GIVEN TASK ▸
Put each line of the listing into a JSON list of strings, one string per line, and skip the blank lines.

[Listing on finding words and elements]
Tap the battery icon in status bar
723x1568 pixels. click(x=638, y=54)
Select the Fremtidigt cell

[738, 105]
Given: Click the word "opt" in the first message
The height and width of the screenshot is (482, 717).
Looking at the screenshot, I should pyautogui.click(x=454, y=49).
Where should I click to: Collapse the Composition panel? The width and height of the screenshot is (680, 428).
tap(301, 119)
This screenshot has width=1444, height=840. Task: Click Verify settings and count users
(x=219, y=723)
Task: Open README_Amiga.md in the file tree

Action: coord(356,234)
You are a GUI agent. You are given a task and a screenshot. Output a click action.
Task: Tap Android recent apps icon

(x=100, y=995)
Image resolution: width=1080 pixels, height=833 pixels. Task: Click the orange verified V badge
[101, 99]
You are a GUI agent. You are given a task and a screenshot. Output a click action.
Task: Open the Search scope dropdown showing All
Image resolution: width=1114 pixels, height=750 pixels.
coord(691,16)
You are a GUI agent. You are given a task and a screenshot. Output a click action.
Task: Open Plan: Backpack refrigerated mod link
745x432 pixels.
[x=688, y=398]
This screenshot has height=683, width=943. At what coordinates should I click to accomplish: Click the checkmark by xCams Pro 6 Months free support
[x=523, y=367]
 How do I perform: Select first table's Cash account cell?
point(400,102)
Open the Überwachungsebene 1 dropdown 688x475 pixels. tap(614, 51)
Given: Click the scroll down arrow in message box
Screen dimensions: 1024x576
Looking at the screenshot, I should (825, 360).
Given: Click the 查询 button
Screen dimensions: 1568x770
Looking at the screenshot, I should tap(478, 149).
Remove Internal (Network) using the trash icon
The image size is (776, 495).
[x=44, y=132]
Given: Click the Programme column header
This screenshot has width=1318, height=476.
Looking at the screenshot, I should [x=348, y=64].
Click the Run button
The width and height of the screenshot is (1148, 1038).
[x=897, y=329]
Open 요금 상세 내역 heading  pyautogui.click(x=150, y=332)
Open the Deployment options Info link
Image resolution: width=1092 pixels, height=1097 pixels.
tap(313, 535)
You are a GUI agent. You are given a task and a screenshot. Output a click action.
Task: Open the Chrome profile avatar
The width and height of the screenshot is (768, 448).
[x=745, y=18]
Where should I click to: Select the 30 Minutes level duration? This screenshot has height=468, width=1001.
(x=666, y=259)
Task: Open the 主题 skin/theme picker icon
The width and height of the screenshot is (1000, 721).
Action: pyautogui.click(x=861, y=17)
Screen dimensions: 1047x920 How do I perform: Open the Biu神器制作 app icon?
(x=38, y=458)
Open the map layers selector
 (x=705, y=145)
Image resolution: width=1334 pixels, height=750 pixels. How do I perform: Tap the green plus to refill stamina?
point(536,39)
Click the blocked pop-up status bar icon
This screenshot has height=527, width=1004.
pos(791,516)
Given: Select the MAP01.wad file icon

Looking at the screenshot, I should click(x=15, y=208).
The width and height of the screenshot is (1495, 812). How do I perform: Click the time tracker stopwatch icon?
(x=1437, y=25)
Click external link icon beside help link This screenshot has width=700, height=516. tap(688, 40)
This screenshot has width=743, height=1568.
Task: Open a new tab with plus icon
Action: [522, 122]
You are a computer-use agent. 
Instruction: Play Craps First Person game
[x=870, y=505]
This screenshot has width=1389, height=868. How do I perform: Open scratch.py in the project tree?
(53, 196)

CORRECT OUTPUT ▸
[
  "Tap the battery icon in status bar",
  "723x1568 pixels. click(x=638, y=54)",
  "Select the Fremtidigt cell",
  "[738, 105]",
  "Given: Click the word \"opt\" in the first message",
  "The height and width of the screenshot is (482, 717).",
  "Looking at the screenshot, I should pyautogui.click(x=454, y=49).",
  "Where should I click to: Collapse the Composition panel? The width and height of the screenshot is (680, 428).",
  "tap(301, 119)",
  "This screenshot has width=1444, height=840. Task: Click Verify settings and count users",
  "(x=219, y=723)",
  "Task: Open README_Amiga.md in the file tree",
  "Action: coord(356,234)",
  "You are a GUI agent. You are given a task and a screenshot. Output a click action.",
  "Task: Tap Android recent apps icon",
  "(x=100, y=995)",
  "Image resolution: width=1080 pixels, height=833 pixels. Task: Click the orange verified V badge",
  "[101, 99]",
  "You are a GUI agent. You are given a task and a screenshot. Output a click action.",
  "Task: Open the Search scope dropdown showing All",
  "Image resolution: width=1114 pixels, height=750 pixels.",
  "coord(691,16)",
  "You are a GUI agent. You are given a task and a screenshot. Output a click action.",
  "Task: Open Plan: Backpack refrigerated mod link",
  "745x432 pixels.",
  "[x=688, y=398]",
  "This screenshot has height=683, width=943. At what coordinates should I click to accomplish: Click the checkmark by xCams Pro 6 Months free support",
  "[x=523, y=367]",
  " How do I perform: Select first table's Cash account cell?",
  "point(400,102)",
  "Open the Überwachungsebene 1 dropdown 688x475 pixels. tap(614, 51)",
  "Given: Click the scroll down arrow in message box",
  "Screen dimensions: 1024x576",
  "Looking at the screenshot, I should (825, 360).",
  "Given: Click the 查询 button",
  "Screen dimensions: 1568x770",
  "Looking at the screenshot, I should tap(478, 149).",
  "Remove Internal (Network) using the trash icon",
  "The image size is (776, 495).",
  "[x=44, y=132]",
  "Given: Click the Programme column header",
  "This screenshot has width=1318, height=476.",
  "Looking at the screenshot, I should [x=348, y=64].",
  "Click the Run button",
  "The width and height of the screenshot is (1148, 1038).",
  "[x=897, y=329]",
  "Open 요금 상세 내역 heading  pyautogui.click(x=150, y=332)",
  "Open the Deployment options Info link",
  "Image resolution: width=1092 pixels, height=1097 pixels.",
  "tap(313, 535)",
  "You are a GUI agent. You are given a task and a screenshot. Output a click action.",
  "Task: Open the Chrome profile avatar",
  "The width and height of the screenshot is (768, 448).",
  "[x=745, y=18]",
  "Where should I click to: Select the 30 Minutes level duration? This screenshot has height=468, width=1001.",
  "(x=666, y=259)",
  "Task: Open the 主题 skin/theme picker icon",
  "The width and height of the screenshot is (1000, 721).",
  "Action: pyautogui.click(x=861, y=17)",
  "Screen dimensions: 1047x920 How do I perform: Open the Biu神器制作 app icon?",
  "(x=38, y=458)",
  "Open the map layers selector",
  " (x=705, y=145)",
  "Image resolution: width=1334 pixels, height=750 pixels. How do I perform: Tap the green plus to refill stamina?",
  "point(536,39)",
  "Click the blocked pop-up status bar icon",
  "This screenshot has height=527, width=1004.",
  "pos(791,516)",
  "Given: Select the MAP01.wad file icon",
  "Looking at the screenshot, I should click(x=15, y=208).",
  "The width and height of the screenshot is (1495, 812). How do I perform: Click the time tracker stopwatch icon?",
  "(x=1437, y=25)",
  "Click external link icon beside help link This screenshot has width=700, height=516. tap(688, 40)",
  "This screenshot has width=743, height=1568.",
  "Task: Open a new tab with plus icon",
  "Action: [522, 122]",
  "You are a computer-use agent. ",
  "Instruction: Play Craps First Person game",
  "[x=870, y=505]",
  "This screenshot has width=1389, height=868. How do I perform: Open scratch.py in the project tree?",
  "(53, 196)"
]